INPUT DATA:
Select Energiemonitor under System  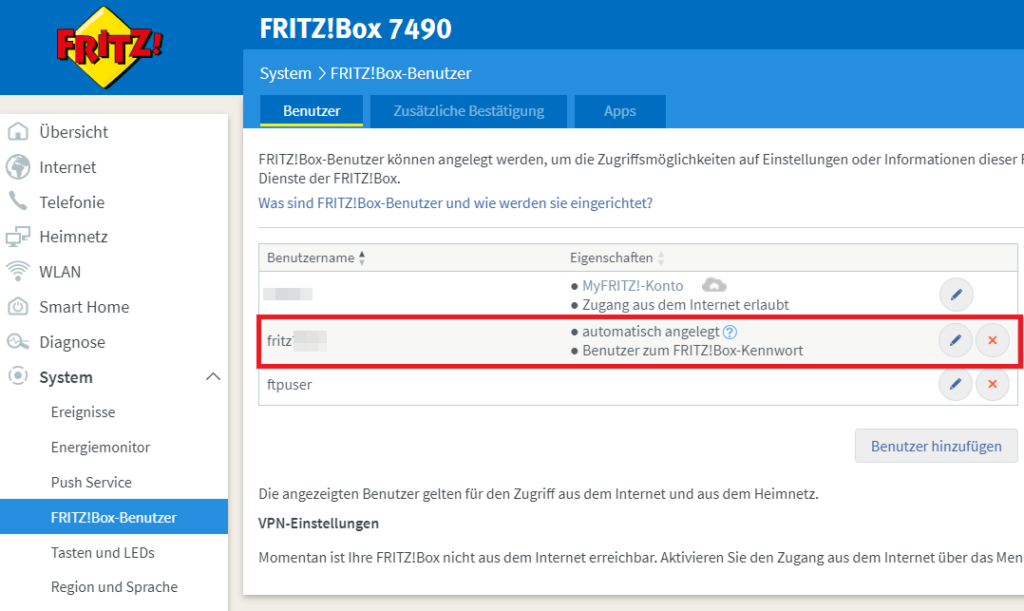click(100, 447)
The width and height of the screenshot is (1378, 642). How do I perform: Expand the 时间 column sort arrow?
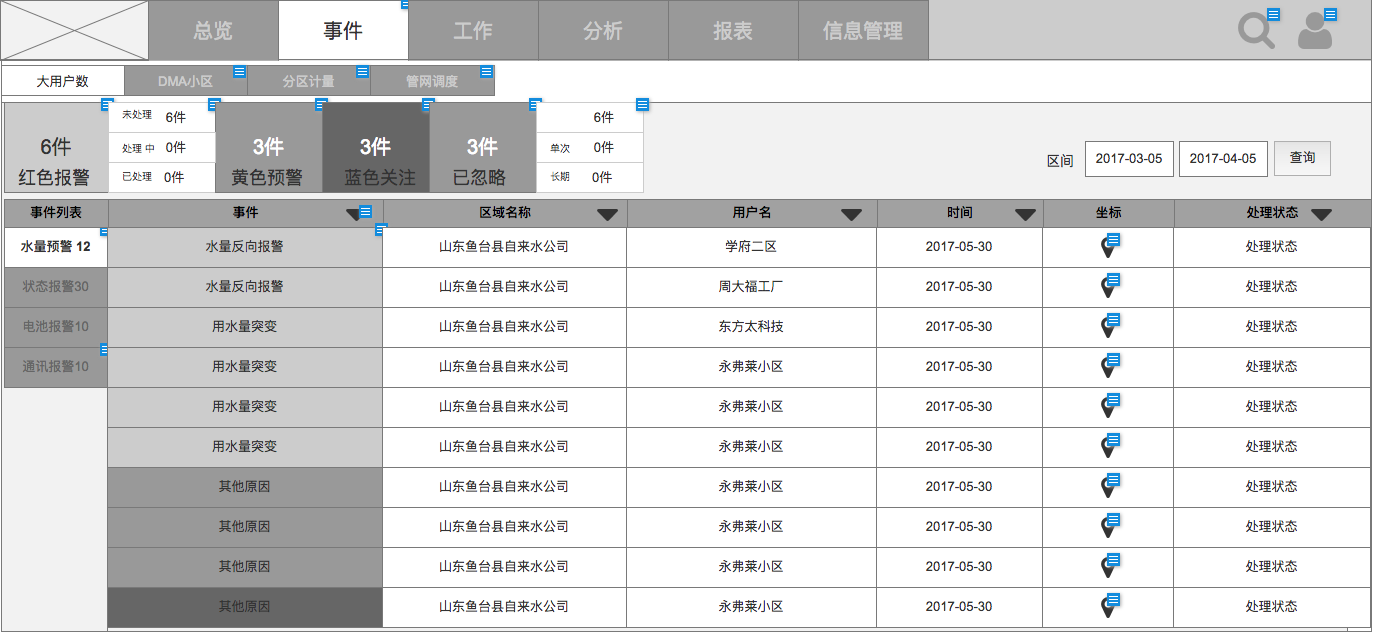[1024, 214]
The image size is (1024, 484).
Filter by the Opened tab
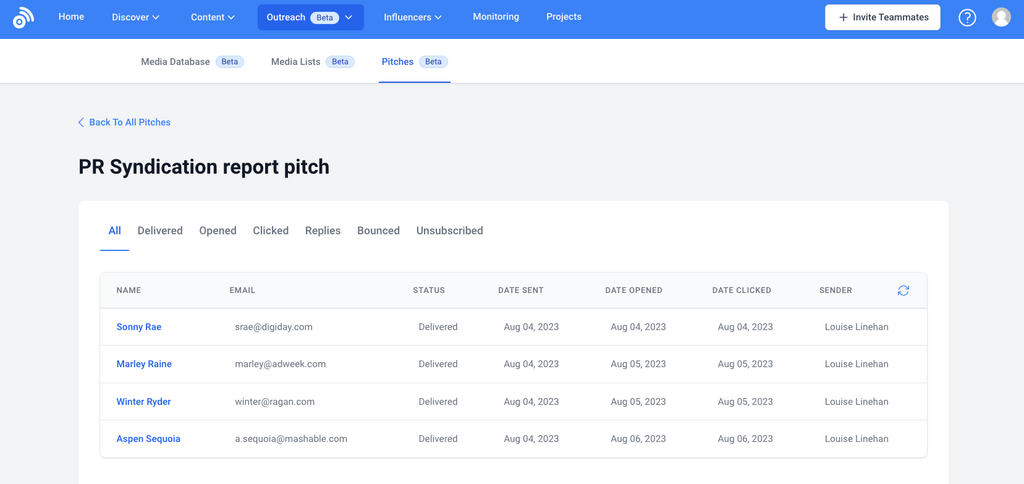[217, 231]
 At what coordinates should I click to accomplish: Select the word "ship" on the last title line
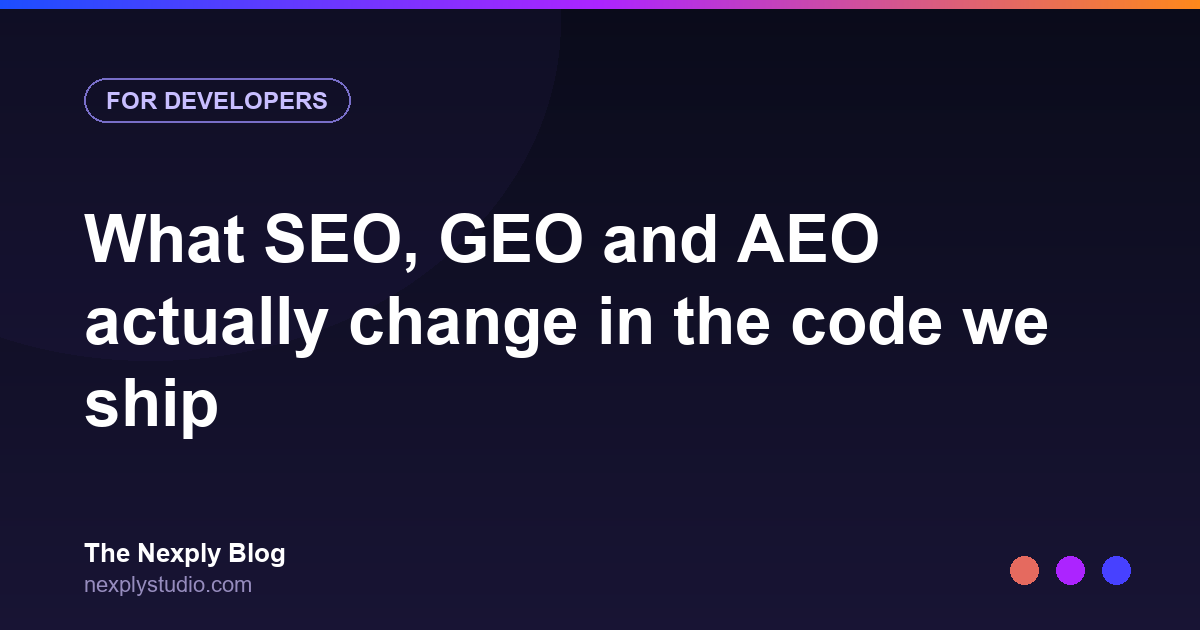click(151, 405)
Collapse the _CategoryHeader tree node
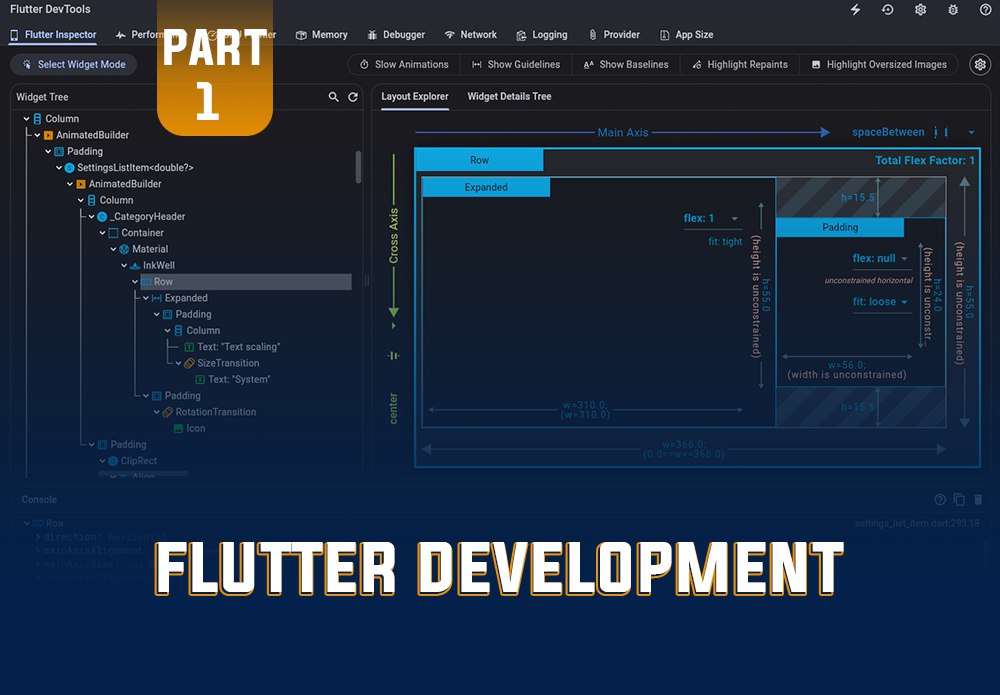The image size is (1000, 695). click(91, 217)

--

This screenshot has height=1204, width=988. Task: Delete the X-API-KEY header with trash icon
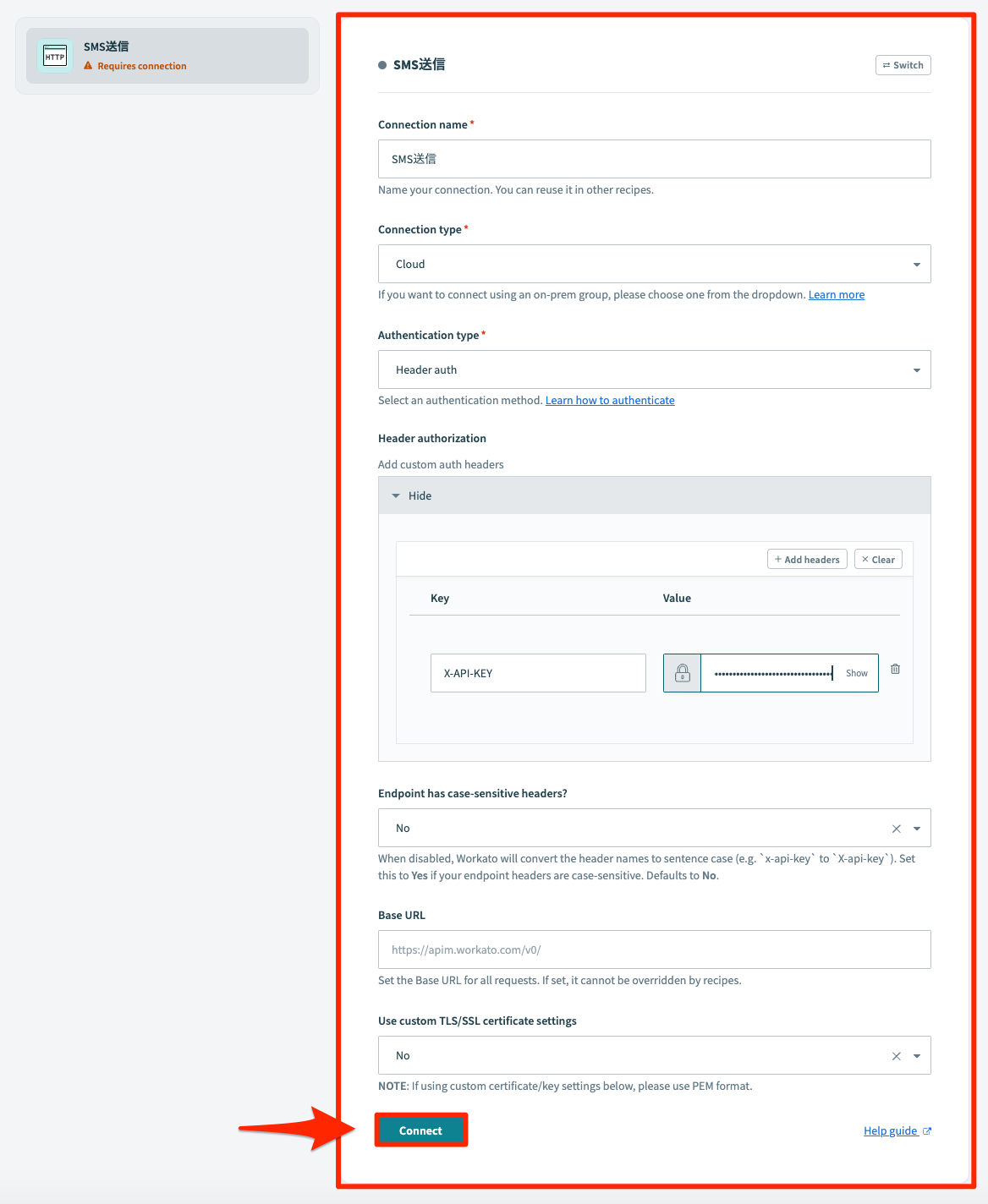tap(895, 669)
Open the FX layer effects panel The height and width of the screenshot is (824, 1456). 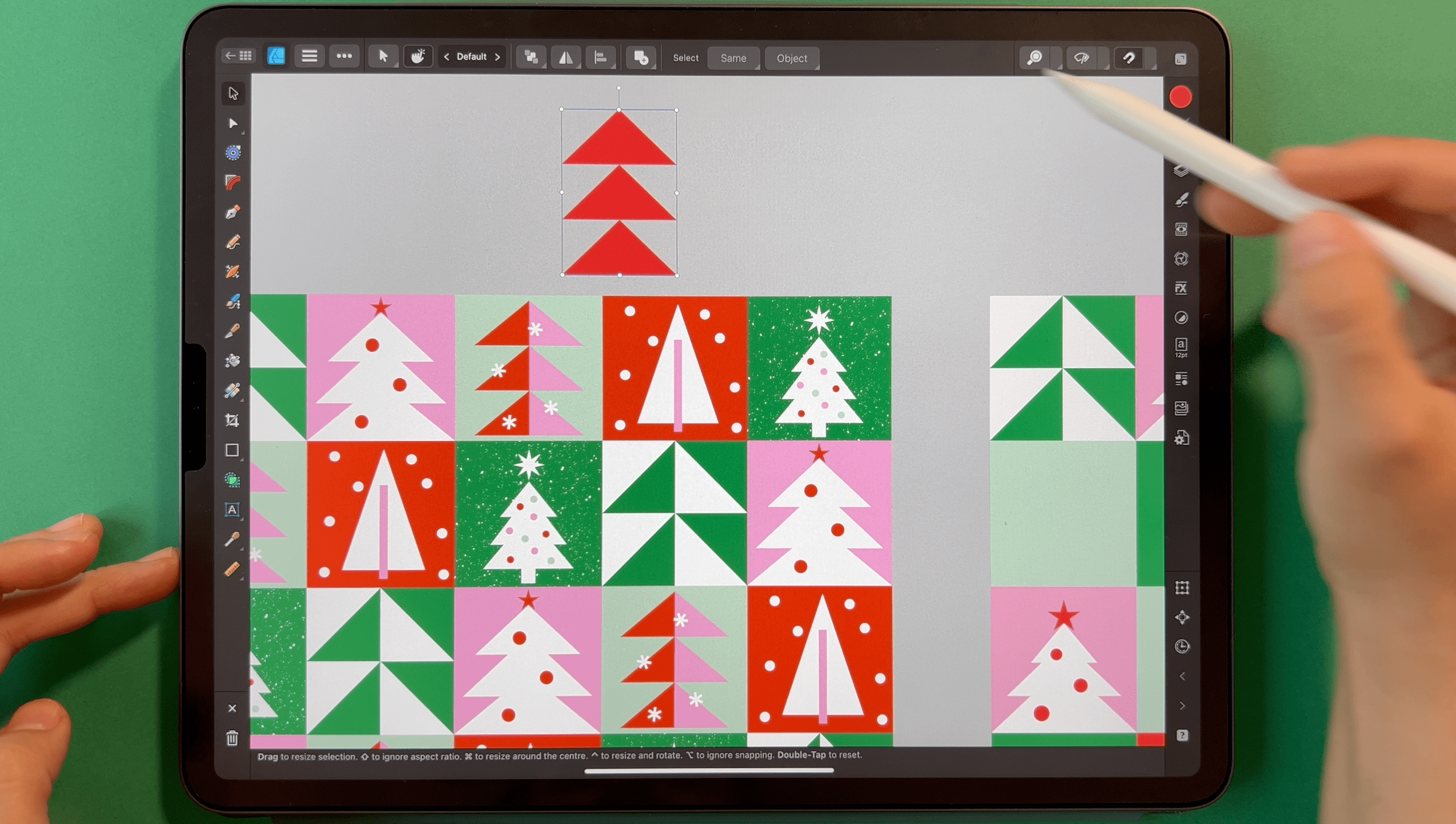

--

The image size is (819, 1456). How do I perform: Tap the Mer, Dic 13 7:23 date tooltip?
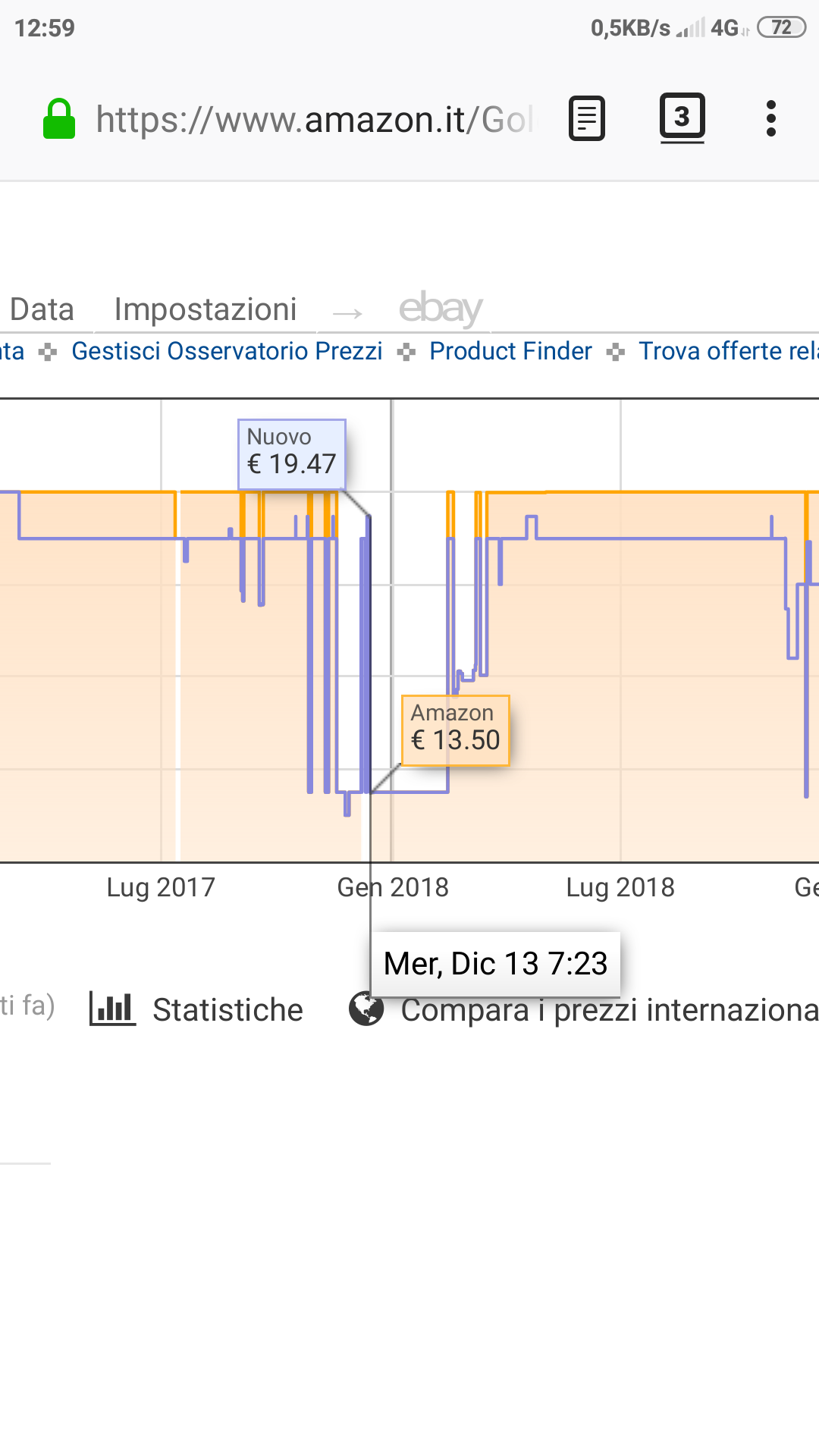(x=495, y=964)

WORK TO COMPLETE: List the data from the line with "The width and" up to and including the line with "The image size is (1000, 695). click(91, 217)" as numbered lines, skipping blank ones and omitting the pictures.

EXERCISE SOLUTION:
1. The width and height of the screenshot is (1378, 642). How do I perform: Expand the 时间 column sort arrow?
2. [1024, 214]
3. The image size is (1024, 484).
4. Filter by the Opened tab
5. [217, 231]
6.  At what coordinates should I click to accomplish: Select the word "ship" on the last title line
7. click(151, 405)
8. Collapse the _CategoryHeader tree node
9. The image size is (1000, 695). click(91, 217)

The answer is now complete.